__GIVEN PROBLEM__:
Copy out the rows from the line containing "Image resolution: width=753" through the line containing "Click the 评标报告标题", swapping "speech bubble" for "comment bubble" and leaving everything else as it is.

__DATASET RECORDS__:
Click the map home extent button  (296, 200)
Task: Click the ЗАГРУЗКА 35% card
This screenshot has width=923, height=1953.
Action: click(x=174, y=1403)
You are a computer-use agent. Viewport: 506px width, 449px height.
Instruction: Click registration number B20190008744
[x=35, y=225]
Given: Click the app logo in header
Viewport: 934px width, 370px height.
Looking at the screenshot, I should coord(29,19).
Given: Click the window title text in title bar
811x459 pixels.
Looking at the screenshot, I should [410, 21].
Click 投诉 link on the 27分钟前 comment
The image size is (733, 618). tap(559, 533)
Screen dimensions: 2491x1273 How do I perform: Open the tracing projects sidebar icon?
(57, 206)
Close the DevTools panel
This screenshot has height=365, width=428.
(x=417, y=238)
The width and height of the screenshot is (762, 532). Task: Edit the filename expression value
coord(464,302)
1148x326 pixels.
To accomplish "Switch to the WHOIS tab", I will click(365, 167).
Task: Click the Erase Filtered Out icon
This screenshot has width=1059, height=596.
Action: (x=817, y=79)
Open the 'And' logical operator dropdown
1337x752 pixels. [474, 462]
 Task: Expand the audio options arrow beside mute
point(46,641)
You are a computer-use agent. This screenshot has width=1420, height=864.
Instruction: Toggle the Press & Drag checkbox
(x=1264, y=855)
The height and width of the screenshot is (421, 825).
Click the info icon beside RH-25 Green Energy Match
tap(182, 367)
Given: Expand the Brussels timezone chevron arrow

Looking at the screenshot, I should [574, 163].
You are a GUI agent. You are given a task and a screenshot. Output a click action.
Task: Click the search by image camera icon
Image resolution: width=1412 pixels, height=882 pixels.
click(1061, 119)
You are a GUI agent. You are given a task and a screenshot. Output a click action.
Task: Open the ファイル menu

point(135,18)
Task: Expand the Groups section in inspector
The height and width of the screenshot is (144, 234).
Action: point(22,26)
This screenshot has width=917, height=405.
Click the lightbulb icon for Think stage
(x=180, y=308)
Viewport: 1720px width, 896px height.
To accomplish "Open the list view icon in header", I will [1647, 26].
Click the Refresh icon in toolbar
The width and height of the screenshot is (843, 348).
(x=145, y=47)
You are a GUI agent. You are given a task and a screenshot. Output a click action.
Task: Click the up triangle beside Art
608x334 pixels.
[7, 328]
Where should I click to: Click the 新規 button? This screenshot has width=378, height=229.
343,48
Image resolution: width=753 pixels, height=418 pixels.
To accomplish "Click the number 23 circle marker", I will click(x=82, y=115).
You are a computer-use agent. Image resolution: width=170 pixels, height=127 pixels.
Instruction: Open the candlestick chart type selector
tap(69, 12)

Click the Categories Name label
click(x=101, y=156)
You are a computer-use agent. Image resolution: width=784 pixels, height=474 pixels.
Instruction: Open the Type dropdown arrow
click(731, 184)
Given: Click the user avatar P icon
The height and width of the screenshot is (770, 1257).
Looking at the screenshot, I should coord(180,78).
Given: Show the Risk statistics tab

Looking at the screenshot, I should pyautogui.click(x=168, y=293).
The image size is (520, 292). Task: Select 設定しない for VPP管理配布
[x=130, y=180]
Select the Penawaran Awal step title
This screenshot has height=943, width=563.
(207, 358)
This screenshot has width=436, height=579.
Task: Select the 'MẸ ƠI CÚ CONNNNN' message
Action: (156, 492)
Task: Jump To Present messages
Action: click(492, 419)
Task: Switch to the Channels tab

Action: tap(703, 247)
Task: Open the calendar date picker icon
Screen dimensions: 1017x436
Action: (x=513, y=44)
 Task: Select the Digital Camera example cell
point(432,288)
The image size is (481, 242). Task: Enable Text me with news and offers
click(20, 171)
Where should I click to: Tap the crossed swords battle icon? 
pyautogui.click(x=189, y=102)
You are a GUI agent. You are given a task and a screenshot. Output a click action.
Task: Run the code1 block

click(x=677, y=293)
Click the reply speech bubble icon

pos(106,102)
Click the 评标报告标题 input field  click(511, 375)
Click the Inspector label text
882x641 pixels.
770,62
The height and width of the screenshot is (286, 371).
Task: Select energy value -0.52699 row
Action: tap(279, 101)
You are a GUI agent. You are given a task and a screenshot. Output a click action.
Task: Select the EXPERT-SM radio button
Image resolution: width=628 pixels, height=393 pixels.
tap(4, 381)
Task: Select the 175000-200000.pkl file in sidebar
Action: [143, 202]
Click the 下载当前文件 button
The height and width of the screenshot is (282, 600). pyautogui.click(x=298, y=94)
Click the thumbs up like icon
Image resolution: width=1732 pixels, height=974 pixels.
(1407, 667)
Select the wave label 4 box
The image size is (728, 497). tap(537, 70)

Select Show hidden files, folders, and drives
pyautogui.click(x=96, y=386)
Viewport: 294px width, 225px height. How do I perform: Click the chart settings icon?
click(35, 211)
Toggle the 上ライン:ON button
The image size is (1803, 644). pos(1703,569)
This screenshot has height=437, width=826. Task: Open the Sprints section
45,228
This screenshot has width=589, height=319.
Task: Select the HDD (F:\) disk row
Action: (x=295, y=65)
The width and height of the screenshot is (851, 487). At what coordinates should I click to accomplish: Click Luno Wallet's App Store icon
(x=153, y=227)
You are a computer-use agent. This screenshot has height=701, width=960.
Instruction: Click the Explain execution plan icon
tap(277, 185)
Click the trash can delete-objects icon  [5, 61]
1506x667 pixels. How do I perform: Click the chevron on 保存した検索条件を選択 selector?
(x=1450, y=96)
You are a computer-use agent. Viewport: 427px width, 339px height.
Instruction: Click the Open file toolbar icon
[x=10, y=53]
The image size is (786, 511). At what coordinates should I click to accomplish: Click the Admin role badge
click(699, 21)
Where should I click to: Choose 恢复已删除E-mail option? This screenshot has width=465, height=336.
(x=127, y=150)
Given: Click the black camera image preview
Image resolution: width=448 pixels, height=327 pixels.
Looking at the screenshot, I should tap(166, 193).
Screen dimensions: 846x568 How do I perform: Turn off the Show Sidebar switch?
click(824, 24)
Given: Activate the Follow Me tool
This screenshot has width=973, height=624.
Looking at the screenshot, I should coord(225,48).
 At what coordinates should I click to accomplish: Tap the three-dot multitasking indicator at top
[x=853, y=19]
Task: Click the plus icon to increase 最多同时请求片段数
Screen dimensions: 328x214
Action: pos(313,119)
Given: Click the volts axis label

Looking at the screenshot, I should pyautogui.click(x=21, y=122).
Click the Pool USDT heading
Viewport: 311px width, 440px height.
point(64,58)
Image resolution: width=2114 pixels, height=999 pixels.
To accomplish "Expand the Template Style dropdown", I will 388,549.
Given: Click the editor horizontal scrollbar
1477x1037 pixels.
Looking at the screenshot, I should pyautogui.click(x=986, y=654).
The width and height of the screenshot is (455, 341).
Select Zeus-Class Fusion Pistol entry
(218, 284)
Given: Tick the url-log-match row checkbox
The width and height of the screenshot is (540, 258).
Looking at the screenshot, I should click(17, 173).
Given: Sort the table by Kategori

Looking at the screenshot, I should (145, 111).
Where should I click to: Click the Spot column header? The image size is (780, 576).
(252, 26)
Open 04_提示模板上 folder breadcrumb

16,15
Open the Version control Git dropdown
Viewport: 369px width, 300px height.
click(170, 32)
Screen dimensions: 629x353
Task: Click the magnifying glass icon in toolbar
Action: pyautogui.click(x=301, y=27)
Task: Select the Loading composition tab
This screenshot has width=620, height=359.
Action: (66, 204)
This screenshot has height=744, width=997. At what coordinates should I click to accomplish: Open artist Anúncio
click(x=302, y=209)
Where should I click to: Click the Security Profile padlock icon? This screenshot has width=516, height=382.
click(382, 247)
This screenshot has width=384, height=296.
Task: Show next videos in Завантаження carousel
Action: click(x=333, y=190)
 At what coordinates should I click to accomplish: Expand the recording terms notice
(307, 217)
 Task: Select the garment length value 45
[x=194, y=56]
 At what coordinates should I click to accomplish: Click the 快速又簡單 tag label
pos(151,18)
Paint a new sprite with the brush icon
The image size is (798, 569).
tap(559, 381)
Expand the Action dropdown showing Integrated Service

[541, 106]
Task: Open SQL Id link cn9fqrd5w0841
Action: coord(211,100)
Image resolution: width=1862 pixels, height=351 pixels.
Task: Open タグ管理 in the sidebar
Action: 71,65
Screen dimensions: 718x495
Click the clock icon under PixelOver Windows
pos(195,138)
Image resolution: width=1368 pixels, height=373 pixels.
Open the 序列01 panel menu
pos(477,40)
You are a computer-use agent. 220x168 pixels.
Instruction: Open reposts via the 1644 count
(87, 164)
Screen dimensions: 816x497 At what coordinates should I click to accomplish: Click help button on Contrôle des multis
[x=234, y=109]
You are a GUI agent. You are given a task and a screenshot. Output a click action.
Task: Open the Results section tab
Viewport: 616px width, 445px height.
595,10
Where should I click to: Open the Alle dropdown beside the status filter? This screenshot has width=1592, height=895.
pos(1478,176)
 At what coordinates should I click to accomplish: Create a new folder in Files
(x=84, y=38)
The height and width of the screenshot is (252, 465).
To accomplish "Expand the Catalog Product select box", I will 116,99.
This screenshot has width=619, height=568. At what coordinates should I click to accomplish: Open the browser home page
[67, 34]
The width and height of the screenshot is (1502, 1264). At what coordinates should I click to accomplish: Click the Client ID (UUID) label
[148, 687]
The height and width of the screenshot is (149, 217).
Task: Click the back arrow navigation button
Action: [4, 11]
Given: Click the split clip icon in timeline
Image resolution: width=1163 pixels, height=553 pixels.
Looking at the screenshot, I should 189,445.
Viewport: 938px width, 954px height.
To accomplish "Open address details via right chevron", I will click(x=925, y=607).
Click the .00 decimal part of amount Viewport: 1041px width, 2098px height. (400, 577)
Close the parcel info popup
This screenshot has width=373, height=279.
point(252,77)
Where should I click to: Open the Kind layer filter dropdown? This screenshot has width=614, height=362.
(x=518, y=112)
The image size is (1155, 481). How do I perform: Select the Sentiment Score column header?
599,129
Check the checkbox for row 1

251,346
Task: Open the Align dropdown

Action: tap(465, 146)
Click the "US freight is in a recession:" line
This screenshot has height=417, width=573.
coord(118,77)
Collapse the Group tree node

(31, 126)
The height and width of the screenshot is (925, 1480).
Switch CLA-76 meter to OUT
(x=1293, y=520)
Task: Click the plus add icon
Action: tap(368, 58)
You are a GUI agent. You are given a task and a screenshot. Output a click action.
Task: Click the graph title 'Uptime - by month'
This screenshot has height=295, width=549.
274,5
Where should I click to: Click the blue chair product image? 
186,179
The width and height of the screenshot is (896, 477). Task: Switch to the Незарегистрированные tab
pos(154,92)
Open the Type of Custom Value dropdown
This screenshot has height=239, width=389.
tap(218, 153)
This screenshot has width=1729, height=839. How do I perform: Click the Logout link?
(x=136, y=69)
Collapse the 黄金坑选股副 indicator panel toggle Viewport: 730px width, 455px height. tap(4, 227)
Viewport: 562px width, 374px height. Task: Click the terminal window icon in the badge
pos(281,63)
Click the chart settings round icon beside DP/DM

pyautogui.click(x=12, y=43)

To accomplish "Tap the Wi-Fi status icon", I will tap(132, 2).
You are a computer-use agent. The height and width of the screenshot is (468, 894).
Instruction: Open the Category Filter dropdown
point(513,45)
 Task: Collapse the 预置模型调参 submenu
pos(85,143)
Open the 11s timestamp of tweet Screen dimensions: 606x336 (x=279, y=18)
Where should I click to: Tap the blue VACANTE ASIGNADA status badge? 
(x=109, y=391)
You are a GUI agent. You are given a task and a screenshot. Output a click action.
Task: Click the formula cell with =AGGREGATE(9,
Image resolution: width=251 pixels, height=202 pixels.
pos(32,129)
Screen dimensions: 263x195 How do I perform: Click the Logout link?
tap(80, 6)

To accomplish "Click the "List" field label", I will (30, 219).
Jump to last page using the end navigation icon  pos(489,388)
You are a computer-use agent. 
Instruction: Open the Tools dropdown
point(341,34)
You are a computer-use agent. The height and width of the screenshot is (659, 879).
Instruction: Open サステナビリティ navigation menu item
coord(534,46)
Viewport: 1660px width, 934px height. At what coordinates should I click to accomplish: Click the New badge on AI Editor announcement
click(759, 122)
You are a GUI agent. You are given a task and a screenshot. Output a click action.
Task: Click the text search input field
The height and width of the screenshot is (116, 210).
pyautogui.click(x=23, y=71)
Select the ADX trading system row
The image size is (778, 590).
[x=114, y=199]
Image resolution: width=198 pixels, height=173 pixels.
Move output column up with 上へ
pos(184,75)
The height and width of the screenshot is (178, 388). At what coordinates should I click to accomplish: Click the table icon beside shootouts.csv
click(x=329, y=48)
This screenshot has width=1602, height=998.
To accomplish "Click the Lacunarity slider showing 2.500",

__TASK ANSWER__:
Image resolution: width=753 pixels, height=418 pixels.
To accomplish "Click the number 23 circle marker", I will click(x=82, y=115).
You are a computer-use agent. Image resolution: width=170 pixels, height=127 pixels.
Instruction: Open the candlestick chart type selector
tap(69, 12)

Click the Categories Name label
click(x=101, y=156)
You are a computer-use agent. Image resolution: width=784 pixels, height=474 pixels.
Instruction: Open the Type dropdown arrow
click(731, 184)
Given: Click the user avatar P icon
The height and width of the screenshot is (770, 1257).
Looking at the screenshot, I should coord(180,78).
Given: Show the Risk statistics tab

Looking at the screenshot, I should pyautogui.click(x=168, y=293).
The image size is (520, 292). Task: Select 設定しない for VPP管理配布
[x=130, y=180]
Select the Penawaran Awal step title
This screenshot has height=943, width=563.
(207, 358)
This screenshot has width=436, height=579.
Task: Select the 'MẸ ƠI CÚ CONNNNN' message
Action: (156, 492)
Task: Jump To Present messages
Action: click(492, 419)
Task: Switch to the Channels tab

Action: tap(703, 247)
Task: Open the calendar date picker icon
Screen dimensions: 1017x436
Action: (x=513, y=44)
 Task: Select the Digital Camera example cell
point(432,288)
The image size is (481, 242). Task: Enable Text me with news and offers
click(20, 171)
Where should I click to: Tap the crossed swords battle icon? 
pyautogui.click(x=189, y=102)
You are a GUI agent. You are given a task and a screenshot. Output a click action.
Task: Run the code1 block

click(x=677, y=293)
Click the reply comment bubble icon

pos(106,102)
Click the 评标报告标题 input field  click(511, 375)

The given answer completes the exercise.